[Task directions]:
Beginning at the line that contains "The width and height of the screenshot is (1024, 547)." and ending at the last line of the records below, retype each line exactly and add nothing.

[Records from a data source]:
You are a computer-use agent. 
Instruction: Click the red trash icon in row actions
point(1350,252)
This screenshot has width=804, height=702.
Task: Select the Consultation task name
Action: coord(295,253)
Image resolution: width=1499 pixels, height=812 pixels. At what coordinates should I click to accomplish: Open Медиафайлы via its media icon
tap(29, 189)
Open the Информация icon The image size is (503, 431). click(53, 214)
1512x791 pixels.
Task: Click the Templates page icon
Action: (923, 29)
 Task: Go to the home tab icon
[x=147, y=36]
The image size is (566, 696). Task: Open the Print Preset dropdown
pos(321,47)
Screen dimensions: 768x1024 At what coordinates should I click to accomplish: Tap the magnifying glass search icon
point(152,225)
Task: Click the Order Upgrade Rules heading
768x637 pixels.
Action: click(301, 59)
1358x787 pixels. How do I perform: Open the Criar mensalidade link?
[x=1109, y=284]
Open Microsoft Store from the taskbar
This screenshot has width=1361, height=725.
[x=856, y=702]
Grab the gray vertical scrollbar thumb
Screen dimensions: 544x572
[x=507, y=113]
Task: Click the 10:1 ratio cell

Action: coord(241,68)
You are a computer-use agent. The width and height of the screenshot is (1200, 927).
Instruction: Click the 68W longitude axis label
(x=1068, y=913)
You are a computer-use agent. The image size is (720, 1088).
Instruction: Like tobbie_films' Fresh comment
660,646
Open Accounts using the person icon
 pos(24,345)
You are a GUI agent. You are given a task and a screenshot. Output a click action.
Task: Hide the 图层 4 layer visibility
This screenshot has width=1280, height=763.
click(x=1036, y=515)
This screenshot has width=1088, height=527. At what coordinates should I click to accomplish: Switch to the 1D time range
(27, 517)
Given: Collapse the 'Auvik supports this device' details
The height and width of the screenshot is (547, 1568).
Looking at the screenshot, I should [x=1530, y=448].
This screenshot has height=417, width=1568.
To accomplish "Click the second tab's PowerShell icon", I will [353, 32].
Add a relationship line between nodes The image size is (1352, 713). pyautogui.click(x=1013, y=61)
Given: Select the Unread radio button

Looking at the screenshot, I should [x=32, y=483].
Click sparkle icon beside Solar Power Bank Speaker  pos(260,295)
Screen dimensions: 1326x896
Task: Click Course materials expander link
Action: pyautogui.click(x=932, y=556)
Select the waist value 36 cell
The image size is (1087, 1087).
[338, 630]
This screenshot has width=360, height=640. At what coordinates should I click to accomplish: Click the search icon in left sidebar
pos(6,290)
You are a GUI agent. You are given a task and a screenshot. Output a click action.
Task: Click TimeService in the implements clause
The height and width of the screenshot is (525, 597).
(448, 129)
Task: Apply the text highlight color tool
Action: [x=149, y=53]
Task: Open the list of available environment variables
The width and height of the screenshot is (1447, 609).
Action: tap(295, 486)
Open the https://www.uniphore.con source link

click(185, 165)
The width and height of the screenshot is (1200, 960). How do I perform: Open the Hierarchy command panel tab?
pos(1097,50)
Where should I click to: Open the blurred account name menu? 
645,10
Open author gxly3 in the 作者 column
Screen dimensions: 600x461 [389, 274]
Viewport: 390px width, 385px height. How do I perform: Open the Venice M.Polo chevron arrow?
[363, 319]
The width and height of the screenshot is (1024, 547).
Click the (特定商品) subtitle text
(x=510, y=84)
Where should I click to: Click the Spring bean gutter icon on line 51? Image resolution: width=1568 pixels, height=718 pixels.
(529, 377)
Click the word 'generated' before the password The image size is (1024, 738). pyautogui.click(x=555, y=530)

[Answer box]:
The width and height of the screenshot is (1024, 547).
Click the (特定商品) subtitle text
(x=510, y=84)
Where should I click to: Click the Spring bean gutter icon on line 51? Image resolution: width=1568 pixels, height=718 pixels.
(529, 377)
Click the word 'generated' before the password The image size is (1024, 738). pyautogui.click(x=555, y=530)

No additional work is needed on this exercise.